* _WRITTEN REQUEST_:
Format each line of the records below as a string in a JSON list, one string per line and in the same order, leaving out blank lines.

Records from a pointing dataset:
◇ ◇ ◇ ◇ ◇

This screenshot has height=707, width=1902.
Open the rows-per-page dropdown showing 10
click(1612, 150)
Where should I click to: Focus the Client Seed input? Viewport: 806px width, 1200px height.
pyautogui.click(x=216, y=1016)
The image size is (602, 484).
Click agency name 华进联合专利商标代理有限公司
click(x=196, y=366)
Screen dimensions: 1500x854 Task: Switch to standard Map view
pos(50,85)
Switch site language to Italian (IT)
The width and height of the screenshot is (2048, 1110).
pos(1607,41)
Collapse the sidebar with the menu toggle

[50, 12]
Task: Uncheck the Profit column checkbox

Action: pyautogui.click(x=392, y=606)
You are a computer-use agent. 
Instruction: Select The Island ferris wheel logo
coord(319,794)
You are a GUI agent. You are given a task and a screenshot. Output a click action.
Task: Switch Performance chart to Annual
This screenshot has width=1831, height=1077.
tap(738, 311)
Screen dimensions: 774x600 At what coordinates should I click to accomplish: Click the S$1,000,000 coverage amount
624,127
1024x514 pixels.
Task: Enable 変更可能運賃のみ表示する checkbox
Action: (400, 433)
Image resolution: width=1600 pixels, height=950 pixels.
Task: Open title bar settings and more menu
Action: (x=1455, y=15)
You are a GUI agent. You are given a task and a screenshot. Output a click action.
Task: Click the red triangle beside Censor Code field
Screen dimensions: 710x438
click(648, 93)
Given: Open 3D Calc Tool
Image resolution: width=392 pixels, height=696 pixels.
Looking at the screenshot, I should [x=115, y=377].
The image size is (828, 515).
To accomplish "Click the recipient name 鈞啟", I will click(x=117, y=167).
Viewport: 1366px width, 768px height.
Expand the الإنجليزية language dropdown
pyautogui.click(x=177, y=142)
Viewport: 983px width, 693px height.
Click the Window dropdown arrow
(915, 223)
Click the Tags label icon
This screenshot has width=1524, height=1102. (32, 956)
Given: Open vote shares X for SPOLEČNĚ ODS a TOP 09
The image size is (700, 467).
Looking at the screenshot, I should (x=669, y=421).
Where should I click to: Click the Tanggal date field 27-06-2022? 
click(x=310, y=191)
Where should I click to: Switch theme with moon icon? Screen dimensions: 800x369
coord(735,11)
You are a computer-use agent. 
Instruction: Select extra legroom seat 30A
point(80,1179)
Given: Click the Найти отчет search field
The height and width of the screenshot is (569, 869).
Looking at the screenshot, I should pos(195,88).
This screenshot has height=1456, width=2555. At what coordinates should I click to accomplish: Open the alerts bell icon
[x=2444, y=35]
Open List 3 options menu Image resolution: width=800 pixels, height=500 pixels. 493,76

◇ ◇ ◇ ◇ ◇

* _SOLUTION FOR THIS EXERCISE_:
[
  "This screenshot has height=707, width=1902.",
  "Open the rows-per-page dropdown showing 10",
  "click(1612, 150)",
  "Where should I click to: Focus the Client Seed input? Viewport: 806px width, 1200px height.",
  "pyautogui.click(x=216, y=1016)",
  "The image size is (602, 484).",
  "Click agency name 华进联合专利商标代理有限公司",
  "click(x=196, y=366)",
  "Screen dimensions: 1500x854 Task: Switch to standard Map view",
  "pos(50,85)",
  "Switch site language to Italian (IT)",
  "The width and height of the screenshot is (2048, 1110).",
  "pos(1607,41)",
  "Collapse the sidebar with the menu toggle",
  "[50, 12]",
  "Task: Uncheck the Profit column checkbox",
  "Action: pyautogui.click(x=392, y=606)",
  "You are a computer-use agent. ",
  "Instruction: Select The Island ferris wheel logo",
  "coord(319,794)",
  "You are a GUI agent. You are given a task and a screenshot. Output a click action.",
  "Task: Switch Performance chart to Annual",
  "This screenshot has width=1831, height=1077.",
  "tap(738, 311)",
  "Screen dimensions: 774x600 At what coordinates should I click to accomplish: Click the S$1,000,000 coverage amount",
  "624,127",
  "1024x514 pixels.",
  "Task: Enable 変更可能運賃のみ表示する checkbox",
  "Action: (400, 433)",
  "Image resolution: width=1600 pixels, height=950 pixels.",
  "Task: Open title bar settings and more menu",
  "Action: (x=1455, y=15)",
  "You are a GUI agent. You are given a task and a screenshot. Output a click action.",
  "Task: Click the red triangle beside Censor Code field",
  "Screen dimensions: 710x438",
  "click(648, 93)",
  "Given: Open 3D Calc Tool",
  "Image resolution: width=392 pixels, height=696 pixels.",
  "Looking at the screenshot, I should [x=115, y=377].",
  "The image size is (828, 515).",
  "To accomplish \"Click the recipient name 鈞啟\", I will click(x=117, y=167).",
  "Viewport: 1366px width, 768px height.",
  "Expand the الإنجليزية language dropdown",
  "pyautogui.click(x=177, y=142)",
  "Viewport: 983px width, 693px height.",
  "Click the Window dropdown arrow",
  "(915, 223)",
  "Click the Tags label icon",
  "This screenshot has width=1524, height=1102. (32, 956)",
  "Given: Open vote shares X for SPOLEČNĚ ODS a TOP 09",
  "The image size is (700, 467).",
  "Looking at the screenshot, I should (x=669, y=421).",
  "Where should I click to: Click the Tanggal date field 27-06-2022? ",
  "click(x=310, y=191)",
  "Where should I click to: Switch theme with moon icon? Screen dimensions: 800x369",
  "coord(735,11)",
  "You are a computer-use agent. ",
  "Instruction: Select extra legroom seat 30A",
  "point(80,1179)",
  "Given: Click the Найти отчет search field",
  "The height and width of the screenshot is (569, 869).",
  "Looking at the screenshot, I should pos(195,88).",
  "This screenshot has height=1456, width=2555. At what coordinates should I click to accomplish: Open the alerts bell icon",
  "[x=2444, y=35]",
  "Open List 3 options menu Image resolution: width=800 pixels, height=500 pixels. 493,76"
]